This is really fascinating. The options are endless. I agree with Remy is some regards, but I disagree that a trailer is disadvantageous. Think outside of the box, and build an off road capable trailer with a cool suspension. I've got friends who took single wheel trailers to the ends of the Earth behind BMW's. Do a very light aerodynamic design, and the vehicle won't even know it is back there other than just the weight. Do it all in aluminum, and the net weight result might be negligible.

Or, if using a Dakota or similar, design a cradle system to hold what-ever you are hauling that is extra weight, and lift it off of the truck bed onto the ground before your runs. Google "combo bin dumpers" for inspiration. Or do an Air Force inspired roll off......

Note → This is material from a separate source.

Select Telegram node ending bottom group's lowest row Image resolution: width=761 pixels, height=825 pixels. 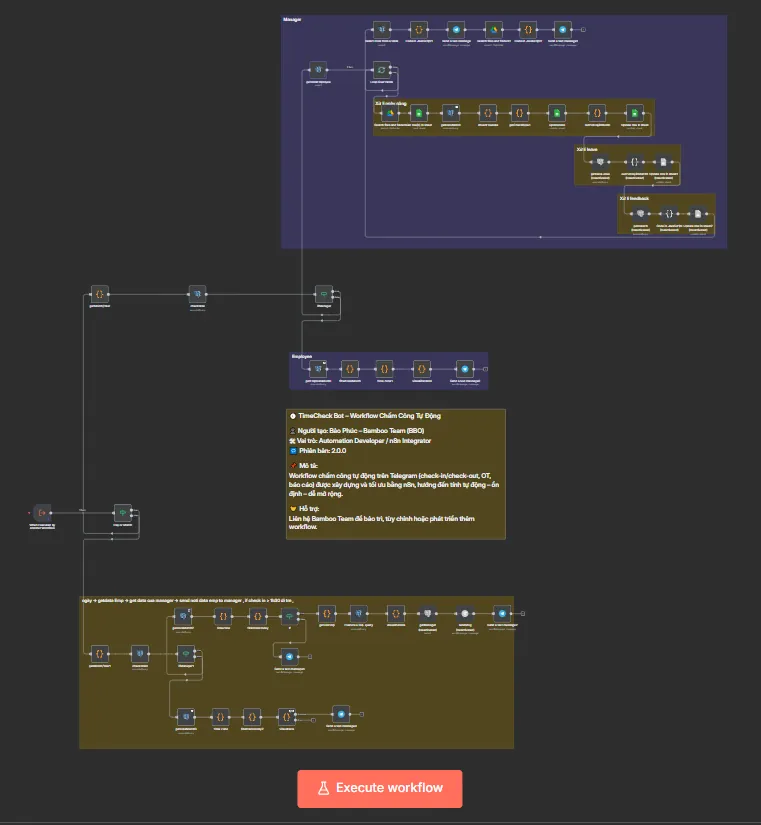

I have to stop. This is starting to sound dangerously fun...


----------



## Electric Land Cruiser (Dec 30, 2020)

I saw a few Rocky Mountain Race Week cars driving around town last week! Cool project. I live only a couple miles from Bandimere so I can hear them all day and night

What is the maximum distance between tracks that you anticipate driving? That's going to determine the rest of the specs. Just reading your original post you ask if someone has built a 12-13 second budget EV like a Leaf. Well our very own @Dala has done that. He took an early LEAF and upgraded the inverter to 200hp, added wheels and tires etc. See the thread here: Extracting more power from Nissan LEAF motors

I'm betting with some weight reduction that is a 13 second car easy, maybe even 12.

Battery swaps in a LEAF is possible within 20 minutes in a parking lot if you have two guys and practice.


----------



## Electric Land Cruiser (Dec 30, 2020)

EVs should be very consistent run after run but as the voltage drops it may slow down slightly. Luckily density altitude, temperature, humidity etc all the things that affect an ICE will not affect the EV. Also no shifting to screw up.


----------



## DumpsterBaby (7 mo ago)

Electric Land Cruiser said:


> I saw a few Rocky Mountain Race Week cars driving around town last week! Cool project. I live only a couple miles from Bandimere so I can hear them all day and night
> 
> What is the maximum distance between tracks that you anticipate driving? That's going to determine the rest of the specs. Just reading your original post you ask if someone has built a 12-13 second budget EV like a Leaf. Well our very own @Dala has done that. He took an early LEAF and upgraded the inverter to 200hp, added wheels and tires etc. See the thread here: Extracting more power from Nissan LEAF motors
> 
> ...


That's awesome! I moved last year from Morrison. I love that area!

The most I've seen in one event is 300 miles, but that was for a driving only day. Most usually top out in the low 200s. The local ones are much shorter maybe 60-90 miles, which I'm hoping to do as a stress test. 

An upgraded Nissan Leaf seems like a good starting point for a swap. It'll be interesting to see what that setup could be pushed to.


----------



## DumpsterBaby (7 mo ago)

UglyCarFan said:


> This is really fascinating. The options are endless. I agree with Remy is some regards, but I disagree that a trailer is disadvantageous. Think outside of the box, and build an off road capable trailer with a cool suspension. I've got friends who took single wheel trailers to the ends of the Earth behind BMW's. Do a very light aerodynamic design, and the vehicle won't even know it is back there other than just the weight. Do it all in aluminum, and the net weight result might be negligible.
> 
> Or, if using a Dakota or similar, design a cradle system to hold what-ever you are hauling that is extra weight, and lift it off of the truck bed onto the ground before your runs. Google "combo bin dumpers" for inspiration. Or do an Air Force inspired roll off......
> 
> I have to stop. This is starting to sound dangerously fun...


A removable bed would be pretty interesting. I've seen a flat bed electric dakota and was thinking that may be a good route if I don't need to carry much in the back.


----------



## Duncan (Dec 8, 2008)

Re- battery swaps
Should not be needed - my car has a small battery - 14 kWh and that is enough for a full day at the drag races using maybe 30%

Track events are a bit more strenuous - I did a sprint a while ago - OK for the whole event BUT if I had been a fraction faster then I would have been eligible for the top ten shootout 
And I did not have enough battery left for that


----------



## MarkDoronin (8 mo ago)

yes, it is difficult to imagine such a theory unambiguously, but really, nothing is impossible. This video is proof of that! I hope to see your result soon


----------